In Science and Space: Debris from the most spectacular cometary explosion of all time is visible from Earth this month, and astronomers are hoping observations can shed light on the puzzling event that lit up the sky in 2007.
Debris from the 2007 explosion, which then created a coma wider than the sun, still orbits the central solar system, periodically crossing Earth’s path. This month, amateur telescopes can see it, and a team of Finnish scientists are encouraging skywatchers to look for it, as what they see could help explain what’s so special. about 17P/Holmes. Amateur astronomers say the best time to observe Comet 17P/Holmes is after August 22 to avoid interference by the bright moon.

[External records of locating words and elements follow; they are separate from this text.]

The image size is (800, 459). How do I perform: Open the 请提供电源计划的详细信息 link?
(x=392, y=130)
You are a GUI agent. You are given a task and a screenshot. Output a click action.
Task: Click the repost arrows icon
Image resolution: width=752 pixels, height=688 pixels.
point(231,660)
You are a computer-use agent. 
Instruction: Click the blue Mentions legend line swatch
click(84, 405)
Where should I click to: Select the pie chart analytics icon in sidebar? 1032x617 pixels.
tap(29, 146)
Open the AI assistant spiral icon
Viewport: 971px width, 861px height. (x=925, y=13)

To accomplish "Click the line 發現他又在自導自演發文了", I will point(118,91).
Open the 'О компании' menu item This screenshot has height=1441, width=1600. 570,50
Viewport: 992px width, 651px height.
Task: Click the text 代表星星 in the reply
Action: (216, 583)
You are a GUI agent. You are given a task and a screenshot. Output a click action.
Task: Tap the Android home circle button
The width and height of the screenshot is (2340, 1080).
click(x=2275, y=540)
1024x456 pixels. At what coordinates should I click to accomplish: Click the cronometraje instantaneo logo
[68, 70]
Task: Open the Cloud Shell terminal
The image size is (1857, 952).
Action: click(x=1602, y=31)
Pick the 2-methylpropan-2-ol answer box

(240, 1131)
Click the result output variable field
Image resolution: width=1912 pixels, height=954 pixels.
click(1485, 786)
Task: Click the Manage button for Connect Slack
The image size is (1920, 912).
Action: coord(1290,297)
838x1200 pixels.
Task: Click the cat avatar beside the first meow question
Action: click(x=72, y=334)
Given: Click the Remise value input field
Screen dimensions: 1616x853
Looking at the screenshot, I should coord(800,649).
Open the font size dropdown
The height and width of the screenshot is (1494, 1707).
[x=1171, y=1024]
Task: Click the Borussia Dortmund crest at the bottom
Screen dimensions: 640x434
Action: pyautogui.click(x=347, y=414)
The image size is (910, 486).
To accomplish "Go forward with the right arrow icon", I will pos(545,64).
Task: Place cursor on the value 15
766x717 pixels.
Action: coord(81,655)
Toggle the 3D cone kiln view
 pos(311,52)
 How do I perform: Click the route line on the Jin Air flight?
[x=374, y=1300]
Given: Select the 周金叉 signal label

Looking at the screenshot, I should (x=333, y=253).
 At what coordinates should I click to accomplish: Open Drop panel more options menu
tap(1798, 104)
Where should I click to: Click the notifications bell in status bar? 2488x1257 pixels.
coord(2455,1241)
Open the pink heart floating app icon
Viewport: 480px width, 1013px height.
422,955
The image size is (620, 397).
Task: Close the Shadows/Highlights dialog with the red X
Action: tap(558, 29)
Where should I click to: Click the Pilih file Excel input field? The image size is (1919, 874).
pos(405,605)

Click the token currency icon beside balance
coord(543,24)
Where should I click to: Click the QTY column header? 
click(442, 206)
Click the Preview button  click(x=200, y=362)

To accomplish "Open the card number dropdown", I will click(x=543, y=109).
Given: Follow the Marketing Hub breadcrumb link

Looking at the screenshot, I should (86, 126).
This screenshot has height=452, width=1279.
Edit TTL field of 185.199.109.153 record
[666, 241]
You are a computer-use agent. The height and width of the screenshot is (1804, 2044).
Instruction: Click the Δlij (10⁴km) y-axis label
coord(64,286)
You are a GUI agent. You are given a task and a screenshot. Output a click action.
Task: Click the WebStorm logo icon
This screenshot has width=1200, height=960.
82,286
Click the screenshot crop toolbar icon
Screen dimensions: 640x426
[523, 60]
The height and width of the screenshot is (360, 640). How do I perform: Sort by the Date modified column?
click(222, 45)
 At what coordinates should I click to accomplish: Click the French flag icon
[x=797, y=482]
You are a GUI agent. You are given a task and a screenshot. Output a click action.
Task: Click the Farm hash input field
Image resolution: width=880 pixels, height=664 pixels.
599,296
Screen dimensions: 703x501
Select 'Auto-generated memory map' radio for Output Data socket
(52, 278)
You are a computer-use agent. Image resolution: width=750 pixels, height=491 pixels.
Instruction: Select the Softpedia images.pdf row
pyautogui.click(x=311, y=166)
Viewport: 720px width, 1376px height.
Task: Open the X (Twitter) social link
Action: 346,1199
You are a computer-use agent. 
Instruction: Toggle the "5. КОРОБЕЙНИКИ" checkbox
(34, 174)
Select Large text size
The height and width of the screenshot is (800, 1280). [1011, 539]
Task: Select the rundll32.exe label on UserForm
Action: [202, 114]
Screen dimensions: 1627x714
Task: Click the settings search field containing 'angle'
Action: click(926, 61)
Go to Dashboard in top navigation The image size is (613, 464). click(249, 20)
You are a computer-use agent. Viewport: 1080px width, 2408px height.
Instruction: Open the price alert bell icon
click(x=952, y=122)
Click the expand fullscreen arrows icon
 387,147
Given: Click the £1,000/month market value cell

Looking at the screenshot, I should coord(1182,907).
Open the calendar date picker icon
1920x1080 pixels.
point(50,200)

When faint comet 17P/Holmes erupted with the brightest comet explosion ever observed in October 2007, astronomers watched in awe. This is not the first time the disappointing 3.4-kilometer wide comet has done so. In fact, the ice ball was only discovered thanks to a similar explosion in 1892.
Markku Nissinen, a Finnish amateur astronomer who observed the 2007 explosion and studied the comet, told Space.com. “It’s a comet in the Jupiter family and there are hundreds of them but no one has done this yet. There must be something different about this one. ”
“[These outbursts] always occur when comets pass a short distance from the sun, so it seems to be related to heat,” Gritsevich said. “But the explosions don’t seem to be cyclical. They’re more random.”
Gritsevich hopes that observations of debris flows may begin to answer some of these questions. By measuring the brightness of the particles, their size and distribution, astronomers can gather information about their physical and chemical properties.